A computer-aided manufacturing (CAM) system automates jobs, each consisting of a series of required machining and assembly operations, through a computer-controlled factory workstation. By case, the same operation can be done on several different workstations. Therefore, the computer control system must make corresponding operation decisions. Whenever a certain step of a job has been completed, the system must select one of several workstations that can realize its next operation to undertake the job. A near-optimal way to accomplish this control decision is to periodically solve the allocation model. For illustration, the table below assumes 8 jobs i are either waiting to be moved to the next workstation, or will complete the current operation within the next 5 minutes. At the same time, the table also lists 10 workstations j that may undertake the work. The entries in the table represent: time to transport to the station + time to wait for the station to become empty + time to process operations in the station. That is, the shortest time they assign work i to j. Missing data represent infeasible assignments.
Let the set A denote the feasible (i,j) pairs, and cij denote the time in the table. The above problem can be transformed into assigning work to workstations in a way that minimizes the total time. Since there are more workstations than jobs, pseudo-members need to be introduced to solve this problem.
If the sizes of the two sets that need to be paired in the allocation problem are inconsistent, the smaller one can be expanded by using pseudo-members. These pseudo-objects can be assigned to all members of another collection at zero cost.

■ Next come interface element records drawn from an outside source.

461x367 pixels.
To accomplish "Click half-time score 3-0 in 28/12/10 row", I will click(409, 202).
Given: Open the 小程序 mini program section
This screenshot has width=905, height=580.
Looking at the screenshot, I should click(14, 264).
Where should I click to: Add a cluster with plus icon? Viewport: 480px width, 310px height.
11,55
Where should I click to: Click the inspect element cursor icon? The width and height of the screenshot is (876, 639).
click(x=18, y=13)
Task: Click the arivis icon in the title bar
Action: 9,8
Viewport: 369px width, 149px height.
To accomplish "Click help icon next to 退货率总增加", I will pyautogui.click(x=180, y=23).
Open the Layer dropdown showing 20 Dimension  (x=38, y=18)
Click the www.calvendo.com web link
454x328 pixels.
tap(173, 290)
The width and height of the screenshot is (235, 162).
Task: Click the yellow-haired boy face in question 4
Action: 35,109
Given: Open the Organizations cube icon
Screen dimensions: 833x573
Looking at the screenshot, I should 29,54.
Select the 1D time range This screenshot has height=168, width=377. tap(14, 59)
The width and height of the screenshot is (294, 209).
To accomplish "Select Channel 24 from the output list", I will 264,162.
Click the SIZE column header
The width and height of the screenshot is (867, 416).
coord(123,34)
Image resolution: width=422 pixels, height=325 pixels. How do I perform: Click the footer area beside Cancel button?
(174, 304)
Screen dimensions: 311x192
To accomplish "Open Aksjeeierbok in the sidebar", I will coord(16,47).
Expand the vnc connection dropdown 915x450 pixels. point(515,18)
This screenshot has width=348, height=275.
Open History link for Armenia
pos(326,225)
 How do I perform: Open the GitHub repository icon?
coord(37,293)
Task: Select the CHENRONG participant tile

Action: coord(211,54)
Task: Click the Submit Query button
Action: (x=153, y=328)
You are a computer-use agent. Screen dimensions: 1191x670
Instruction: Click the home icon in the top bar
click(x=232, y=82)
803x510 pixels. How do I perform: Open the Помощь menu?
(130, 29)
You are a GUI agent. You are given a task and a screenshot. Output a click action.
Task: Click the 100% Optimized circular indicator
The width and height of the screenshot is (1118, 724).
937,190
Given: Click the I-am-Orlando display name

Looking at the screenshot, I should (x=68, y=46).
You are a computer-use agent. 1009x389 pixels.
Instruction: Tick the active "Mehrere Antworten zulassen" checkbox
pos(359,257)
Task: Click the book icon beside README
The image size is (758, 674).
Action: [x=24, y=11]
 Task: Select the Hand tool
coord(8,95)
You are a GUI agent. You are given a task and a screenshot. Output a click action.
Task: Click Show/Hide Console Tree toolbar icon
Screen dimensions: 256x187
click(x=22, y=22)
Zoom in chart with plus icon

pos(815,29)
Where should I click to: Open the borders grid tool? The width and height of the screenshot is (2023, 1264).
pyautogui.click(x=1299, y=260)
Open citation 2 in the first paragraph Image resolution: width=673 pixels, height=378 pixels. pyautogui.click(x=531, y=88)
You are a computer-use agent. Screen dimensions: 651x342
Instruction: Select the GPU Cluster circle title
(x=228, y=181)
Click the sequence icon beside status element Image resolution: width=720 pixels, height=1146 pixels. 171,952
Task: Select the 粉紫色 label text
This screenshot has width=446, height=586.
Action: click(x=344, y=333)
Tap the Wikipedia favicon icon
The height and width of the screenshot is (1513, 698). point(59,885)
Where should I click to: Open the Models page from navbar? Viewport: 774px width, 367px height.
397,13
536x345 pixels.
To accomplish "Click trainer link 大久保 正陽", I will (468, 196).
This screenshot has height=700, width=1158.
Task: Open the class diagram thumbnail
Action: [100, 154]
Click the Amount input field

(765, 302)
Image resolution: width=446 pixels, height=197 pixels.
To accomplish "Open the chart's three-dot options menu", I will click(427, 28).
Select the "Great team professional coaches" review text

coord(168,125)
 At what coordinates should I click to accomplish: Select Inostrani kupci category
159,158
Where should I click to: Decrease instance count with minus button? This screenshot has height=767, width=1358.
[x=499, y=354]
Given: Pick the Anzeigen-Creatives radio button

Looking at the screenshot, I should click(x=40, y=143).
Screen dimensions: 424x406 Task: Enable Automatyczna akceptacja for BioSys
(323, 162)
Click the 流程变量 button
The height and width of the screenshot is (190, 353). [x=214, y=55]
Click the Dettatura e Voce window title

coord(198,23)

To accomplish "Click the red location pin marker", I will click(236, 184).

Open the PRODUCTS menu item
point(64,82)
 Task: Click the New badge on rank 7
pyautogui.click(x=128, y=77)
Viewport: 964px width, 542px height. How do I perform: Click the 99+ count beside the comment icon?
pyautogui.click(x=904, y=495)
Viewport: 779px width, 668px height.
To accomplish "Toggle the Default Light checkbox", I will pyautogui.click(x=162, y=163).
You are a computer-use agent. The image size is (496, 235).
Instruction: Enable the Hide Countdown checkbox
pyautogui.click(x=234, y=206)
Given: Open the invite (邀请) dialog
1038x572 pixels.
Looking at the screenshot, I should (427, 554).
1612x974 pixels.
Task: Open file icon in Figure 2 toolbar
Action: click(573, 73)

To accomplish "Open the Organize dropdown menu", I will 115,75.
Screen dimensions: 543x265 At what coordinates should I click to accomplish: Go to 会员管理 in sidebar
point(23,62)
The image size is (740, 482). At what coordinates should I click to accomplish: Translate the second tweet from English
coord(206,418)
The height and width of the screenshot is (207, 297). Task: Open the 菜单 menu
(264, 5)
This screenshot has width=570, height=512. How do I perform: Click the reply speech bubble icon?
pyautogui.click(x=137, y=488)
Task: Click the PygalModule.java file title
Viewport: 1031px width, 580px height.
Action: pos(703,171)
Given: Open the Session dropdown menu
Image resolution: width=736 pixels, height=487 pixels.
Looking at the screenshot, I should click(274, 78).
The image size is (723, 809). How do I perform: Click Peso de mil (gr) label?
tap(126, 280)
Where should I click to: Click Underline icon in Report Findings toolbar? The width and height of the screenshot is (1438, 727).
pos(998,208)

In CAM application, the pseudo-job i=9,10 is introduced. Then its standard form can be expressed as:
To solve this problem, you can use the algorithms mentioned in the previous two sections (elimination circle algorithm, simple circle method), or you can use any algorithm of linear programming (simplex method, interior point method, dual method). But for this type of allocation problem, we have a more efficient algorithm to solve it - the Hungarian Algorithm (Hungarian Algorithm)
2
Hungarian algorithm
First give the algorithm steps directly:
Let's take an example to digest this algorithm. The following table shows the cost/weight that four objects from source set I={1,2,3,4} need to pair to sink J={5,6,7,8} objects:
Initialization, first calculate the dual value of the source set:
Then compute the pooled dual solution:
Calculate the marginal cost reduction:
Then build the equal subgraph:
Entering the de-expansion, first, the root i=1 marked as "even" is assigned to the unassigned and unmarked j=5, and (1,5) is added to the solution set; then the root i=2 of "even" is assigned to is assigned to j=6, and for the root i=4 is assigned to j=7. Since 5 is assigned, the root i=3 is not assigned. Got (thick red line means allocated):
Then the tree grows, leaving only the "even" node i=3, pointing to the assigned but unmarked node j=5. Therefore, insert (3,5) and (1,5) assigned to j=5 into the tree, mark j=5 as "odd", and i=1 as "even", and get (the dotted line indicates that it is included in the tree):
Go back to step 1, but this time there is no "even" label to unassigned, unlabeled node. Therefore, go to step 2, and there is no arc satisfying the condition, go to step 3.
A is the complete graph from source set to sink = {(1,5),(1,6),(1,7),(1,8),(2,5),(2,6),... ,(4,7),(4,8)}, by definition,
Then update the dual value and matrix:
Update equality subgraph (green is new edge):
Then return to step 1, node 5 has been marked, so it does not meet the "unmarked" condition; node 6 has been unassigned, and does not meet the "unassigned" condition; so enter step 2, (3, 6) meets the conditions, proceed Tree growth and record path (3,6), (2,6):
Then return to step 1, if the conditions are not met, go to step 2 again, record the path (2,7)(4,7), and get:
Return to step 1, (4, 8) meet the conditions, and perform solution set expansion:
So far, the iteration ends. The optimal solution has been found!